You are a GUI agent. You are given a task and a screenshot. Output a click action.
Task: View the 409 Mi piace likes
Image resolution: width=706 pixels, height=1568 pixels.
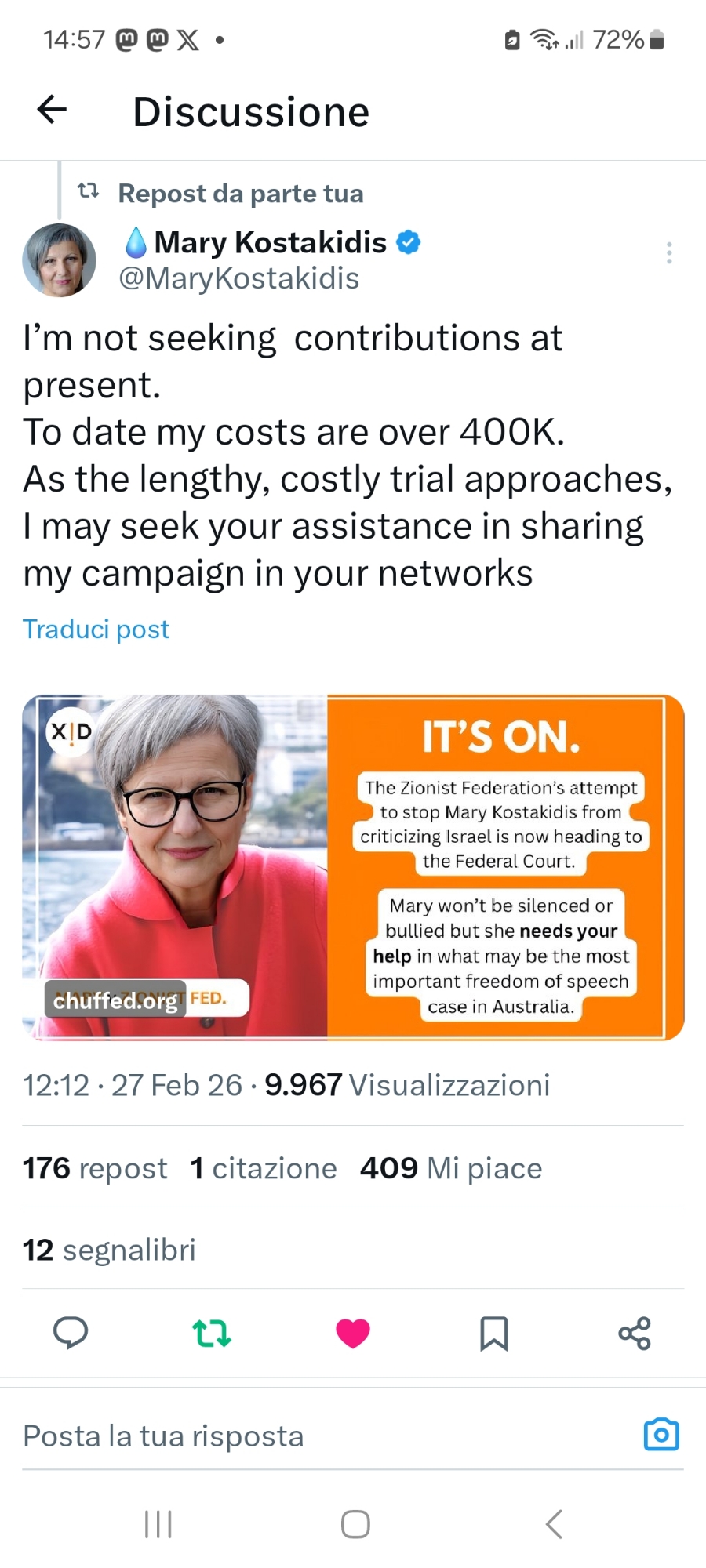(x=451, y=1168)
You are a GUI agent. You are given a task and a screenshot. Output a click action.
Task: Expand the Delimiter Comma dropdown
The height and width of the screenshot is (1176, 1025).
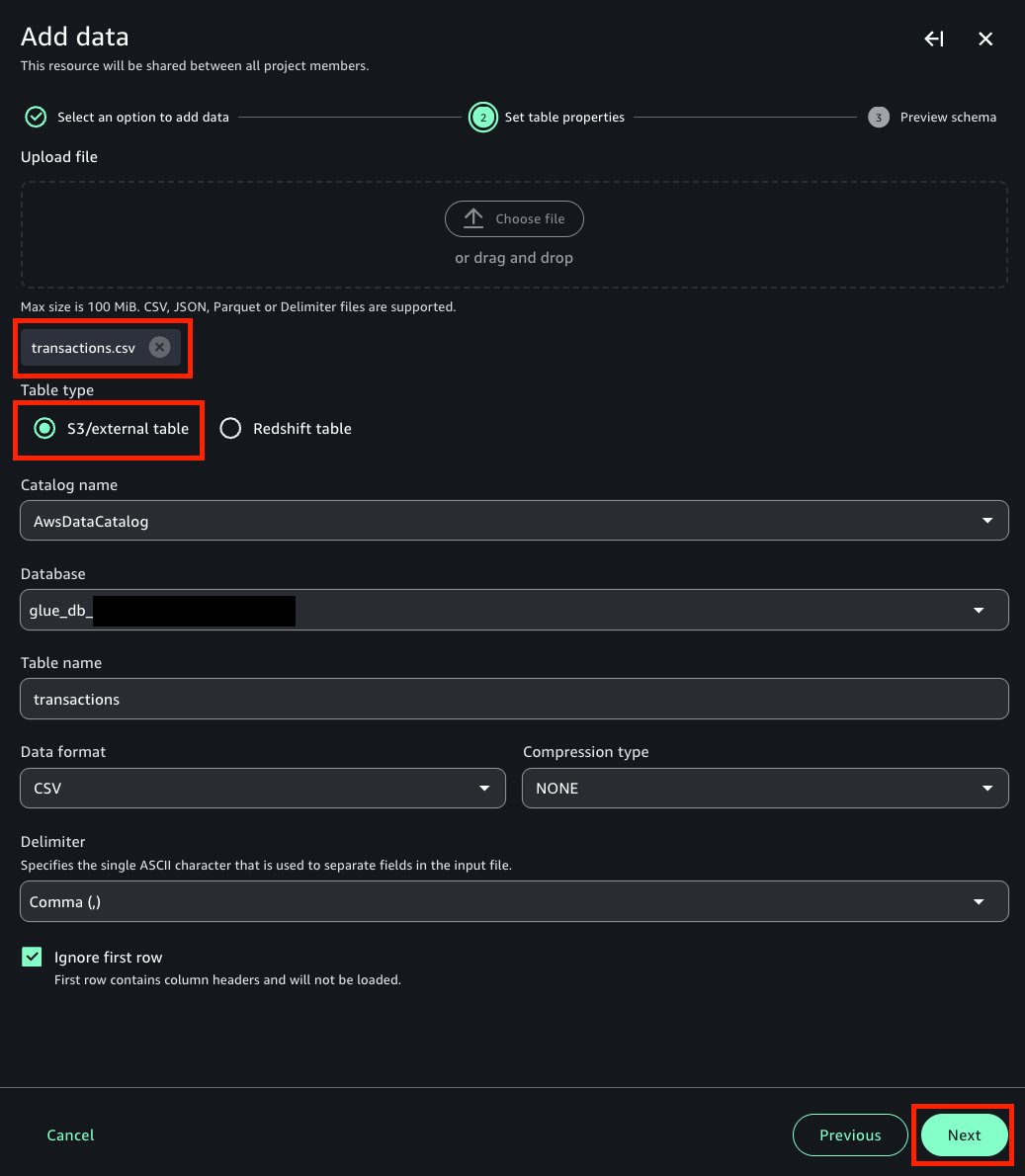[514, 901]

════════

:: WHAT IS ASKED ::
Rewrite these lines as a numbered list, leaving out any blank lines and the pictures.

:: ANSWER TO THE TASK ::
1. You are a GUI agent. You are given a task and a screenshot. Output a click action.
2. Task: View the 409 Mi piace likes
3. Image resolution: width=706 pixels, height=1568 pixels.
4. (x=451, y=1168)
5. You are a GUI agent. You are given a task and a screenshot. Output a click action.
6. Task: Expand the Delimiter Comma dropdown
7. The height and width of the screenshot is (1176, 1025).
8. [514, 901]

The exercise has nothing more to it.